• _Task prompt_: Count the lines in the items below that contain the string "text" (case-sensitive). Reply with the number only.
==== Entries shown
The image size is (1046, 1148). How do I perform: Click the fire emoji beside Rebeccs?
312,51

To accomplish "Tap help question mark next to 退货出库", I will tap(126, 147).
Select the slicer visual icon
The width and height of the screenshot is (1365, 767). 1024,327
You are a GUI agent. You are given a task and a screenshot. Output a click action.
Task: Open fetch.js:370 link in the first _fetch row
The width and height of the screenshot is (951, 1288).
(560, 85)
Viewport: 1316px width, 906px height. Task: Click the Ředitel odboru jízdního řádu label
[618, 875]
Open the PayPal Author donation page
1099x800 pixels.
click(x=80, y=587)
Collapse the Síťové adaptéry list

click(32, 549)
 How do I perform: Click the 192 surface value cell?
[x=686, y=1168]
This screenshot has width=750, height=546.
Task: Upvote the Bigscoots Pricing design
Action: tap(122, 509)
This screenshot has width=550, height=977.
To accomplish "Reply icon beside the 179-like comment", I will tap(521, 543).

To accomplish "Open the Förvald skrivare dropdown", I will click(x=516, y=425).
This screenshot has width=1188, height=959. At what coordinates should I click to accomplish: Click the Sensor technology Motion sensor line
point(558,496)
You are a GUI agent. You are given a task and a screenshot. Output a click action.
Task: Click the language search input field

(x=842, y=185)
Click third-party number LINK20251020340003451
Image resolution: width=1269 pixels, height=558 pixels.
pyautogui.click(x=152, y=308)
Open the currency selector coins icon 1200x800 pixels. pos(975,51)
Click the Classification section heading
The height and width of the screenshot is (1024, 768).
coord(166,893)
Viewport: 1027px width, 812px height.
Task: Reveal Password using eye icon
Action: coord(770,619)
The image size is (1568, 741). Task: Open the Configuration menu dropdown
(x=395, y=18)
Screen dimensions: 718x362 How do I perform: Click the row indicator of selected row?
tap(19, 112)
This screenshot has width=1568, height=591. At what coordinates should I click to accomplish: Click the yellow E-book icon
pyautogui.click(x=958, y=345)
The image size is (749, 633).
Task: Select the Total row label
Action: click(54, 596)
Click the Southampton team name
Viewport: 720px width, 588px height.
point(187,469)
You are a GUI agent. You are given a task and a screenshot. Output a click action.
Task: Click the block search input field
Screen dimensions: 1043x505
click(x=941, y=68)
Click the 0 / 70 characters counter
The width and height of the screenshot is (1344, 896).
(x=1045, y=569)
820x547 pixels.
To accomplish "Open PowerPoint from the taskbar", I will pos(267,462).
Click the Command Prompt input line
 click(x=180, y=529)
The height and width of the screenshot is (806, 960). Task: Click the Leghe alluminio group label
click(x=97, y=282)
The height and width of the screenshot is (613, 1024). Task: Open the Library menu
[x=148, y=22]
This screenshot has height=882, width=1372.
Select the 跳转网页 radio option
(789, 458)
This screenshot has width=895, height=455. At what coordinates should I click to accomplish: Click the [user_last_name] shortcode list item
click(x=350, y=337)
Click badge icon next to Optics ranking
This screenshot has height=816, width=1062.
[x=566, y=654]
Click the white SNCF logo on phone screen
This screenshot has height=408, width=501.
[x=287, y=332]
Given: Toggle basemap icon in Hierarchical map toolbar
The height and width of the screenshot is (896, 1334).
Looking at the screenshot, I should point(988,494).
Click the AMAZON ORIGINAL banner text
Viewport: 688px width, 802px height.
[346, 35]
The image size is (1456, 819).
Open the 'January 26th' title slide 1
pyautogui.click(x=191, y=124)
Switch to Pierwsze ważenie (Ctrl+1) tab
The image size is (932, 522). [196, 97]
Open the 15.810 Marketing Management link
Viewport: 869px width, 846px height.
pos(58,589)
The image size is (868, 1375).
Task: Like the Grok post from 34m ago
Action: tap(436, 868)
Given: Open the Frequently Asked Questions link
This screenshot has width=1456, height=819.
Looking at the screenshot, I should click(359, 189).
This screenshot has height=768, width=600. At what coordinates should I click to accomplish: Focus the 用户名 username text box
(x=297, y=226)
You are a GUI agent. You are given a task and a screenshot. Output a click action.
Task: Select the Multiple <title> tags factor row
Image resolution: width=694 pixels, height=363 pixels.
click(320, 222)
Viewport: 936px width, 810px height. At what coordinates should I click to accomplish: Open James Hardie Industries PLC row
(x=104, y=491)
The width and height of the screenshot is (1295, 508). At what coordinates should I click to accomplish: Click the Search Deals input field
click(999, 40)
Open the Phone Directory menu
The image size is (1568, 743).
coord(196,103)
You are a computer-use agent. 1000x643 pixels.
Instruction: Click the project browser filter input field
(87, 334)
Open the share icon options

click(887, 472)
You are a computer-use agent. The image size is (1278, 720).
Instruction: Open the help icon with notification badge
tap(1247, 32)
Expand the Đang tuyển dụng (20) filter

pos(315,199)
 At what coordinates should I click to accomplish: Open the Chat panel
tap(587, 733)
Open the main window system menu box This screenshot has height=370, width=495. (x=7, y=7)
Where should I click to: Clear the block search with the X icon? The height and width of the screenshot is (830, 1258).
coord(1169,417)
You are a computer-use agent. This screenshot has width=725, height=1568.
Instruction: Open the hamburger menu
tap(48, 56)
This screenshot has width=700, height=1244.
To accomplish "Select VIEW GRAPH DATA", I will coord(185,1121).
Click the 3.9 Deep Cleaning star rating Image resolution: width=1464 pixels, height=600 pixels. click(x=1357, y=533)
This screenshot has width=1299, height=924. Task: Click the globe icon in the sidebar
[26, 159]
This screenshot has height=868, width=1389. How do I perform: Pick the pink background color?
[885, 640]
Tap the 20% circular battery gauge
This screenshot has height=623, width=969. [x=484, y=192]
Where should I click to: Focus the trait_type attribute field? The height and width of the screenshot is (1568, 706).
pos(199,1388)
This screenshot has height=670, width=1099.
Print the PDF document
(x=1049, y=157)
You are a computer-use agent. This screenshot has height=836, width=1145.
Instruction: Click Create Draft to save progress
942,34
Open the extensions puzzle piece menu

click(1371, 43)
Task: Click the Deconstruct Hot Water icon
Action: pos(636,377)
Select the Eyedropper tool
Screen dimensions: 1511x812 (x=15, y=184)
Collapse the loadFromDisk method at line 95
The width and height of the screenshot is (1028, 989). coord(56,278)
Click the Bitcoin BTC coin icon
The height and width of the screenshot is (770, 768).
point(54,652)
========
• _Full output_: 2